Document extract:
□ □ □

Robert Špehar

Personal information
- Date of birth: 13 May 1970 (age 55)
- Place of birth: Osijek, SR Croatia, SFR Yugoslavia
- Height: 1.85 m (6 ft 1 in)
- Position: Forward

Youth career
- 1981–1983: Osijek
- 1983–1985: Olimpija Osijek
- 1985–1988: Osijek

Senior career*
- Years: Team / Apps / (Gls)
- 1988–1992: Osijek / 54 / (14)
- 1992–1994: NK Zagreb / 46 / (27)
- 1994–1995: Osijek / 26 / (23)
- 1995–1997: Club Brugge / 50 / (39)
- 1997–1999: AS Monaco / 27 / (6)
- 1999–2000: Verona / 3 / (0)
- 2000–2001: Sporting CP / 11 / (5)
- 2001–2002: Galatasaray / 1 / (0)
- 2002: Standard Liège / 10 / (3)
- 2002–2004: Osijek / 39 / (23)
- 2004–2005: Omonia / 7 / (3)
- Total:  / 274 / (143)

International career
- 1992–1996: Croatia / 8 / (0)

Managerial career
- 2013–2014: NK Višnjevac
- 2017-2018: Marsonia
- 2022: Marsonia

Medal record
Representing Croatia
Hassan II Trophy
| Winner | 1996 King Hassan II International Cup Tournament | Team |

= Robert Špehar =

Croatian footballer (born 1970)

Robert Špehar (born 13 May 1970) is a Croatian football coach and a former international footballer who played as a striker. During his 18 years long senior career he played for Croatian Prva HNL teams NK Zagreb and NK Osijek in three occasions. In Belgium he played for Club Brugge with whom he won Belgian First Division and Belgian Cup. He also played for AS Monaco reaching the UEFA Champions League semi-finals, Verona, Sporting, Galatasaray, Standard Liège, before ending his career at Omonia with Cypriot Cup title. At international level he represented Croatia gaining eight caps over a five-year period, between 1992–1996 and was a member of their 1996 King Hassan II International Cup Tournament winning squad. He is the father of a footballer Dino Špehar who just like him started his professional career at NK Osijek, at the same time that Robert was in office as club's president. Robert's father and Dino's grandfather was a well-known football goalkeeper of NK Osijek in the 1960s. Most recently he coached Croatian lower-league side NK Višnjevac with whom he achieved promotion to Treća HNL division East.

□ □ □

Given records:
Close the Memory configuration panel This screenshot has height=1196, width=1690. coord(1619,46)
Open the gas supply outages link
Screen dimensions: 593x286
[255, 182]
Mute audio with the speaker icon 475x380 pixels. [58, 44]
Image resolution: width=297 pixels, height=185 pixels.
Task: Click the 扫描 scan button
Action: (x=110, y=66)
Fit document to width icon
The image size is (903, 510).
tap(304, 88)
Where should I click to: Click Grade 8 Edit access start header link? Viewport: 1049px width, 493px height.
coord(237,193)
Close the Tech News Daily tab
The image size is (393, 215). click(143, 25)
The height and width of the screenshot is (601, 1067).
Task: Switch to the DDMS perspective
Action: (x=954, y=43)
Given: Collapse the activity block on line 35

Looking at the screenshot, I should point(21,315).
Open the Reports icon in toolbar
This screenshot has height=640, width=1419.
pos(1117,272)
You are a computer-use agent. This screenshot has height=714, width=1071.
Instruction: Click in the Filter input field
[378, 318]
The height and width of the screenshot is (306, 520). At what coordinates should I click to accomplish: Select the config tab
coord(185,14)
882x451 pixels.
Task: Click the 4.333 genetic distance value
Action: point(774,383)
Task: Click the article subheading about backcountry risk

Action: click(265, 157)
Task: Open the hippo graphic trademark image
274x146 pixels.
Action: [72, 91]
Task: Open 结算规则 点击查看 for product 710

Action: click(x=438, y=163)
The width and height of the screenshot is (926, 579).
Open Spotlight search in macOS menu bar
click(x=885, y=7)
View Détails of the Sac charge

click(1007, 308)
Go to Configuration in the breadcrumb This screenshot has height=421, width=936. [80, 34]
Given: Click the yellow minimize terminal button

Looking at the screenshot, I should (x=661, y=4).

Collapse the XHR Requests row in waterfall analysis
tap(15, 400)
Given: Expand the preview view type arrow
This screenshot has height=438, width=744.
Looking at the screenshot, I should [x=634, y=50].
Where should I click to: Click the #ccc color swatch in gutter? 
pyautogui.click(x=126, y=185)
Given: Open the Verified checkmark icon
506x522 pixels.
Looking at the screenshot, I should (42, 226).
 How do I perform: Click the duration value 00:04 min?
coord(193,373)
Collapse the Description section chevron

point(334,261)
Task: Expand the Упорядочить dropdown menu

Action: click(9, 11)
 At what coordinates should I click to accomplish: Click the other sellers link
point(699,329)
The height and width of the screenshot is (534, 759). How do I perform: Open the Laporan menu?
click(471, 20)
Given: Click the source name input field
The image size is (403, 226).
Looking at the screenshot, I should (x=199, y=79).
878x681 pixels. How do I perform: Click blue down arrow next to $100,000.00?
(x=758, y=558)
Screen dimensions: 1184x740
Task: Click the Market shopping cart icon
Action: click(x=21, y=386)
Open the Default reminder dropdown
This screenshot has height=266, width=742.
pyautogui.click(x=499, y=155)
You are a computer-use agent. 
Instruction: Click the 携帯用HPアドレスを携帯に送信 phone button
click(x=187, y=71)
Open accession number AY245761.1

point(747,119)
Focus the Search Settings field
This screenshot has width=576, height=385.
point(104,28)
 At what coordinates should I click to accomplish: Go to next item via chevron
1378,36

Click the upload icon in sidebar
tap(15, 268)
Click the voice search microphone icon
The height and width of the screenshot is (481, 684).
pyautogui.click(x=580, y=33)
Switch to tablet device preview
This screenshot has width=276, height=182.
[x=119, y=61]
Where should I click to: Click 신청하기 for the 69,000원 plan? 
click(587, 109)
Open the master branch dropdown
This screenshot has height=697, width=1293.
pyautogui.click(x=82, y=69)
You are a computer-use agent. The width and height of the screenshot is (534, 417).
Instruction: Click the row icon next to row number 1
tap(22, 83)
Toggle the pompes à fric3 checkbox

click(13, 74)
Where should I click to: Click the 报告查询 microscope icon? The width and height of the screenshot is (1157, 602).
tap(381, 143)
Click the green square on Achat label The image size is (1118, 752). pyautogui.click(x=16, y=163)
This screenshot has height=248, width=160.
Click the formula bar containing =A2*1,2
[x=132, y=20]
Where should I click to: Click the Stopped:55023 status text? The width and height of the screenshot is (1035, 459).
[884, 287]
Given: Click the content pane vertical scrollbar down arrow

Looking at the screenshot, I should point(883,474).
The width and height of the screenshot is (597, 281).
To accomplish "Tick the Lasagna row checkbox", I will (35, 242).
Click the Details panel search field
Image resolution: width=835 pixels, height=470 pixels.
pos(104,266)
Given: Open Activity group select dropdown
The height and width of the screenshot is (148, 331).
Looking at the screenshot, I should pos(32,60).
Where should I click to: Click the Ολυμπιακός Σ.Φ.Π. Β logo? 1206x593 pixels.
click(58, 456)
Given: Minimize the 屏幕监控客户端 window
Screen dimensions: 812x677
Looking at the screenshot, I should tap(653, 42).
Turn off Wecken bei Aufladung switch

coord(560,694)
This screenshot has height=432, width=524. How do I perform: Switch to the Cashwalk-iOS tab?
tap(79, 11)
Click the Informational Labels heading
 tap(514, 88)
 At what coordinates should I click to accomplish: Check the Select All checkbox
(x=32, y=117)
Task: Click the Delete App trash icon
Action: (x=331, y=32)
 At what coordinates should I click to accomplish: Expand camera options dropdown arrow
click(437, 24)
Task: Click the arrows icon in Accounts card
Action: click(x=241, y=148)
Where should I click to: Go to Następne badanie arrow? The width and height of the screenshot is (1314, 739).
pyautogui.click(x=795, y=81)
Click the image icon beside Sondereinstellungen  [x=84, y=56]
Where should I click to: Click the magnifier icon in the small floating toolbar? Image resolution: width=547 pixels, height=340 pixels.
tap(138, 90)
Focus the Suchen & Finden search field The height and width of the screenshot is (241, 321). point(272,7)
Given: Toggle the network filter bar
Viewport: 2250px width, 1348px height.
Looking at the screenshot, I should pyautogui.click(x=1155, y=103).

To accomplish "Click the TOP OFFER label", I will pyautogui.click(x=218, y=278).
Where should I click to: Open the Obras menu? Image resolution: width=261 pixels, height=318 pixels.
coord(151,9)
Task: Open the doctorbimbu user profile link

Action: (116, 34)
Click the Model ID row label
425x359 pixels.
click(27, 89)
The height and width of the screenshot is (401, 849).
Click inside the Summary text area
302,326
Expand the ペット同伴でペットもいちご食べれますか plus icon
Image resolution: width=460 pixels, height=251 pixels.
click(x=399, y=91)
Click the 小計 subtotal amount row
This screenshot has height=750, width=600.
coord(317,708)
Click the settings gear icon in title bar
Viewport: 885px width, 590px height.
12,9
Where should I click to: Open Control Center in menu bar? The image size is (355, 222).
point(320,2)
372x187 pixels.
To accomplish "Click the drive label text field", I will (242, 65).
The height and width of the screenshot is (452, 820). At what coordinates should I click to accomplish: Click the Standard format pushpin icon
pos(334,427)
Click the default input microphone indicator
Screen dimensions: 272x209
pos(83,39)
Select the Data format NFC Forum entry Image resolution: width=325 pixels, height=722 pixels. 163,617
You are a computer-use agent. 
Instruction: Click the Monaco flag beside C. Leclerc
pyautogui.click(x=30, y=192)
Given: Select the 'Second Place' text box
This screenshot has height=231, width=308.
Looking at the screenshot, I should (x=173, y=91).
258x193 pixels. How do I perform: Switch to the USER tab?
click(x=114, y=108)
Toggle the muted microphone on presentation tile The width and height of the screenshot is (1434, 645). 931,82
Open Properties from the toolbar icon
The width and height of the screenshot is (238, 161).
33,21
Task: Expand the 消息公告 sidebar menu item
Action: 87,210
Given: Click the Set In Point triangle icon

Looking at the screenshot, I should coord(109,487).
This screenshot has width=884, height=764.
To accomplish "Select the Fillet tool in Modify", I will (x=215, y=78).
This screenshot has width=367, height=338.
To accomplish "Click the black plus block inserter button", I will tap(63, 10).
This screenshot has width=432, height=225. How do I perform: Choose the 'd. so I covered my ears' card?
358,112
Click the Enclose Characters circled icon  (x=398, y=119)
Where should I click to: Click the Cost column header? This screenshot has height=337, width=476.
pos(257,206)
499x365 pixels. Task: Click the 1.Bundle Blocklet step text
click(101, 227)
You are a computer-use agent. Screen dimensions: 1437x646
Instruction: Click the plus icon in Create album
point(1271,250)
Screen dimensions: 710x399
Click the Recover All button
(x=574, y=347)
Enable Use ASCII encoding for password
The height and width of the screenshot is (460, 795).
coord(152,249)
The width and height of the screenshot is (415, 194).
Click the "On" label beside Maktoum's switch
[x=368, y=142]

□ □ □

Actions to take:
- 1) Using the Robert Špehar profile, answer the following:
(a) Where was he born?
(b) How many appearances and goals are recorded for him at Club Brugge?
(c) At which club did he end his playing career, and what title did he win there?
- 2) Return the passage of the Robert Špehar profile from "Medal record" down to "footballer (born 1970)", copied verbatim.
- 3) State whether each statement agrees with the Robert Špehar profile, answering yes or no and quoting the words that decide it.
(a) He earned eight caps for Croatia.
(b) He won the UEFA Champions League with AS Monaco.
(c) His father was a goalkeeper for NK Osijek.

Solutions for each task:
- 1)
(a) Osijek, SR Croatia, SFR Yugoslavia.
(b) 50 appearances and 39 goals.
(c) Omonia, with the Cypriot Cup title.

- 2)
Medal record
Representing Croatia
Hassan II Trophy
| Winner | 1996 King Hassan II International Cup Tournament | Team |

= Robert Špehar =

Croatian footballer (born 1970)

- 3)
(a) Yes: "gaining eight caps over a five-year period"
(b) No: "He also played for AS Monaco reaching the UEFA Champions League semi-finals"
(c) Yes: "Robert's father and Dino's grandfather was a well-known football goalkeeper of NK Osijek in the 1960s"